***** TEXTO MOSTRADO *****
Publicado el 27 septiembre 2021 por Cabronidas @CabronidasXXI

    Confinamientos y pandemias aparte, es de lo más normal que animales, hijoputas y personas en general, salgan a transitar la calle. Algunas lo hacen corriendo aunque no por ello les persigue la pasma o los acreedores. Otras pasean. Claro está, lo hacen por las aceras y las zonas peatonales. No como las personas de la tercera edad, que están de vuelta de todo y salen a la calle a combatir la incipiente osteoporosis, adueñándose de la calzada como si fueran los dueños de urbanismo. El porqué de tal enigma lo desconozco, pero es algo que me sobrecoge.

    Por ejemplo, yo circulo con mi coche por las calzadas interiores, adoquinadas o alquitranadas de cualquier pueblo de la península —preferiblemente andaluz o costero— con la música a un volumen aceptable para no parecer gilipollas. Según convenga a mi destino y atendiendo siempre al código de circulación, giro a izquierda o derecha hasta que me topo con una desordenada veintena de yayos y yayas con boinas y cabezas a lo afro canoso, indiferentes al riesgo de atropello y avanzando en ultralentitud en la misma dirección que yo.

    Naturalmente, me detengo. Y no porque varios de los paseantes que me obstaculizan, se giran y me dan el alto levantando sus gallaos con autoridad pastoril. Me paro para evitar una matanza, ya que lejos de apartarse, el temerario pelotón de carcamales me clava su mirada a través de sus gafas de sol como diciendo: «Dónde coño irá este "desgraciao"». En ese momento de presión escrutadora, reduzco el volumen de la música a niveles inaudibles en señal de respeto y les aguanto la mirada como diciendo: «Jodidos octogenarios inconscientes, ¡andad por la acera que al final os harán daño, coño!».
*****
PROBLEMAS POR RESOLVER:
**1.** Según el texto mostrado, ¿a qué nivel se baja el volumen de la música en el momento de presión escrutadora, y con qué fin?
**2.** Indique si cada afirmación coincide con el texto mostrado y justifique cada respuesta con una cita literal: (a) las personas de la tercera edad pasean por las aceras; (b) el coche se detiene para evitar una matanza; (c) el grupo de paseantes avanza en dirección contraria al coche.
***** ENTRADAS PROPORCIONADAS *****
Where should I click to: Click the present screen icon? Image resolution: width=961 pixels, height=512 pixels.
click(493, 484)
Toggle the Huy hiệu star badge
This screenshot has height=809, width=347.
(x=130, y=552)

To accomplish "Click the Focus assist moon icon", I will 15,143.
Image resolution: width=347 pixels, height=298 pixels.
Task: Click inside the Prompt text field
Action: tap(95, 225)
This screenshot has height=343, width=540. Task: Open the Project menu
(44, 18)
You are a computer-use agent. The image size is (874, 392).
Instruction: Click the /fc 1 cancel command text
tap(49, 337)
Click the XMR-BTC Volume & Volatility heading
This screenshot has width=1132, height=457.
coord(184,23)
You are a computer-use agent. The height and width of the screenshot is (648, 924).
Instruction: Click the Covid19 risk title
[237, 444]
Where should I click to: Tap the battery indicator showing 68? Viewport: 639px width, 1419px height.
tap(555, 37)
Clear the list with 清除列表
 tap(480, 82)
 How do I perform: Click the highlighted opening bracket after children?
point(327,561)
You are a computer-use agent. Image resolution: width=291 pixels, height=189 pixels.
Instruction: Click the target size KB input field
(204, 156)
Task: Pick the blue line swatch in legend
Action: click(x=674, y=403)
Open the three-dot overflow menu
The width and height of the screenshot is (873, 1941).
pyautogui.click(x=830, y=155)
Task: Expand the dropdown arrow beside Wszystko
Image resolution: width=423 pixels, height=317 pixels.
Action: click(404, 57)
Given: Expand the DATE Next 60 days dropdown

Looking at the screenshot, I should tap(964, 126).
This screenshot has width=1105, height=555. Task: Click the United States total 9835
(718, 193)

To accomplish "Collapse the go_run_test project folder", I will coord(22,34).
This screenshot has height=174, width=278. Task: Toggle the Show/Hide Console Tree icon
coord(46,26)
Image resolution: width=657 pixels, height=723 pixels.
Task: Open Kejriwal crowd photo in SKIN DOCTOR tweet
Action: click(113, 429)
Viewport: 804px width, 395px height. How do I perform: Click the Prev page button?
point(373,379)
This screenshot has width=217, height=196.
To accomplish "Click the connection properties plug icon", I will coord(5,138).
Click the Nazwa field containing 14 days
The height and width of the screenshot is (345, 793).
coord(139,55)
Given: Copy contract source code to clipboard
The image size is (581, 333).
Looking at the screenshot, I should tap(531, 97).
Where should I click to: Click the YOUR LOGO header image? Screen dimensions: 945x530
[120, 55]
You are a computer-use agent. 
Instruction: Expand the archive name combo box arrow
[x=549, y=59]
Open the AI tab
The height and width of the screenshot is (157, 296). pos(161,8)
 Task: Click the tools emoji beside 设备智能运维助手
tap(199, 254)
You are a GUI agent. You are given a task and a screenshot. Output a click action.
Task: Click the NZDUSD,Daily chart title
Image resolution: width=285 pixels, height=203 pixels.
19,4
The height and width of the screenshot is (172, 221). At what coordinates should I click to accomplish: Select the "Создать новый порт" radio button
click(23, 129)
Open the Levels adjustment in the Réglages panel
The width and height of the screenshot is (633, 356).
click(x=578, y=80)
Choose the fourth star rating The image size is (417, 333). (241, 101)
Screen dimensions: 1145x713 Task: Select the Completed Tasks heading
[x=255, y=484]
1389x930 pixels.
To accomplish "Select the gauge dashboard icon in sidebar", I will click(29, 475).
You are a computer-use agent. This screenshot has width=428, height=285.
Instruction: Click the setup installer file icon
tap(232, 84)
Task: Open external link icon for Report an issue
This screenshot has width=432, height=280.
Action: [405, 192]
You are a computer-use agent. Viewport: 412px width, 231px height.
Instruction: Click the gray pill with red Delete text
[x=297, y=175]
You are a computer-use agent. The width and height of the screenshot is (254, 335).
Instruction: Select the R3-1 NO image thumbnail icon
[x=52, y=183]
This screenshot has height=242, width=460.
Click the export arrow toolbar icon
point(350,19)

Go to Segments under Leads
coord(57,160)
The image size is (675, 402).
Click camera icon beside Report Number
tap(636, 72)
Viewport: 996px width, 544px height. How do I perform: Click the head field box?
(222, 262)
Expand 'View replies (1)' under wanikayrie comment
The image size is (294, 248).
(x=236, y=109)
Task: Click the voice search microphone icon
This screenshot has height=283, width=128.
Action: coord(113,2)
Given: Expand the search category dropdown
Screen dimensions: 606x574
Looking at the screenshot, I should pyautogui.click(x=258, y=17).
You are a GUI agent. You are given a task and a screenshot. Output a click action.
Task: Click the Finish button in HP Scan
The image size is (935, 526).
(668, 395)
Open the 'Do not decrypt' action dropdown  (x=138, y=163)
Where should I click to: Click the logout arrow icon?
*****
RESPUESTAS POR TAREA:
**1.** A niveles inaudibles, en señal de respeto.

**2.**
(a) No: «adueñándose de la calzada como si fueran los dueños de urbanismo».
(b) Sí: «Me paro para evitar una matanza».
(c) No: «avanzando en ultralentitud en la misma dirección que yo».